The increased selection intensity and a higher selection accuracy of GS lead to greater short-term gains from selection, however, GS may reduce long-term gains by decreasing genetic variation and increasing inbreeding rates (ΔF) [10,11]. Restricting relationships between selected parents to controllmating candidates (mating design), selecting for favorable minor alleles or putting weight on within-family information in breeding value estimation have been examined to control the inbreeding rate [12,13]. Allier et al. showed that considering within-family variance was more efficient than optimal crossing selection in converting genetic diversity into short and long-term genetic gains in a simulated recurrent breeding program [14]. Giving extra weights to the favorable alleles with low frequency more could increase up to 30.8% in long-term genetic gain compared to unweighted methods [15]. Lin et al. (2017) using a simulated perennial ryegrass breeding scheme compared three types of inbreeding rate control strategies, the scenario using a simultaneously adjust selection and mate allocation method could reduce inbreeding to one-third of the original genomic selection scheme [16].
In GS, phenotyping calibrates prediction models instead of serving the selection, which profoundly impacts the breeding program structure. The scenarios to implement GS into a breeding program to allocate the breeding resources efficiently and maximize genetic gain have been discussed [17,18]. Computer simulation has been used in plant breeding as a useful tool for efficient allocatation of resources and comparison of the breeding schemes, especially to find the optimal strategies for implementing GS [19,20]. In wheat, the comparison of the classical two-stage PS with three GS breeding strategies for a fixed budget showed that the use of GS was the most advantageous, especially when low GS prediction accuracy (0.3) was testedfor grain yield [21]. Lorenz (2013) observed the prediction accuracy (PA) in resource allocation strategies differed between GS models when simulated a single biparental double haploid (DH) population to study the impact of resource allocation decisions, such as population size and replications on GS [22]. The number of parents, number of hybrids, tester update, and genomic prediction of hybrids were simulated in a hybrid rice breeding program, and the results indicated that genomic prediction of hybrid performance was feasible and the largest breeding size tested had the highest genetic gain and [23]. Several simulation software packages have been developed to facilitate the investigation of different strategies for implementing GS in breeding programs [24,25,26].
Fundamental genetic research and genetic improvement in safflower had been achieved by using conventional PS and MAS in safflower breeding [27]. However, the efforts for further genetic improvement in safflower has been reduced due to the limited market, small budget, competition of the other oil seed crops, etc. [28]. Given the increasing demand for the bio-fuel and healthy edible oli, safflower breeding re-gained interests in recent years [29]. It is important to implement GS in breeding program to take advantage of this modern breeding tool to breed safflower efficiently and rapidly.

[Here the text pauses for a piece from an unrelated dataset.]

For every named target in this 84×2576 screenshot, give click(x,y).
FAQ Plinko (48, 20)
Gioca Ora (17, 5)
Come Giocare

In this study, we simulated a safflower recurrent breeding program targeting for grain yield (GY) and seed oil content (OL) by directly exploiting the genetic diversity from a genebank collection with four GS strategies. We compared the genetic gains and genetic diversity losses during each breeding cycle to provide the practical knowledge for simultaneous improvement of two traits in future GS breeding.

2. Materials and Methods

2.1. Simulation Outline

We simulated a safflower breeding program with recurrent selection scheme. The breeding cycle is illustrated in Fig1. We applied GS to compare the genetic gain of four GS implementation strategies (single-trait: GS_GY, GS_OL; multi-trait: GS_GY+OL; multi-trait + inbreeding control: GS_GY+OL+Rel). The breeding cycle started with randomly selecting 50 individuals out of the 349 diverse safflower accessions and breeding lines as the initial crossing parents for cycle 1. A total of 30 biparental crosses were made within the 50 individuals by random crossing. We kept 10 F1 individuals per cross and advanced them to F2, with 200 F2 plants per cross bulked. After F2 generation, we adopted single seed decendent method to advanc F2 to F4 by generating 100 seeds per cross, which resulted in a total of 3000 F4 individuals. The selection was conducted at F4 by selecting a new set of 50 safflower individuals out of the combination ofthe 3000 F4 and the 50 initial crossing parents. The newly selected 50 individuals were used as the crossing parents for cycle 2. We repeated the precess to cycle 5, and the genetic gains were calculated in four GS selection strategies for GY, and OL at each cycle. The simulation procedure was repeated in 50 replicates and we reported the averages.
F1. Workflow summary of the GS selection procedures used in the simulation for the development of selection cycles.
Preprints 105126 i001

2.2. Initial Phenotypes and Genotypes

The safflower diverse population sourced from Australian Grain GenBank was used as the initial population in the study. The accession information, field design, and genotyping details of the diverse population have been described previously [30]. Briefly, the safflower collection was evaluated in four field trials and we combined sites with a mixed linear model mentioned in [31] to estimate the best linear unbiased estimates (BLUEs) for GY (t/ha) and OL (%) for each individual. The accessed safflower diverse population were all genotyped with a genotyping-by-sequencing (GBS) assay. After removing SNPs with > 50% missing and a minor allele frequency < 0.01, a total of 6,911 SNPs remained, and missing genotypes were imputed by LinkImpute [32]. Genomic relationship matrix (GRM) was calculated according to VanRaden to reflect the relationship between accessions and breeding lines [33]. The previously estimated narrow sense heritability (h2) were 0.54 for GY and 0.8 for OL, and the genetic correlation between these two traits BLUEs was around 0.19.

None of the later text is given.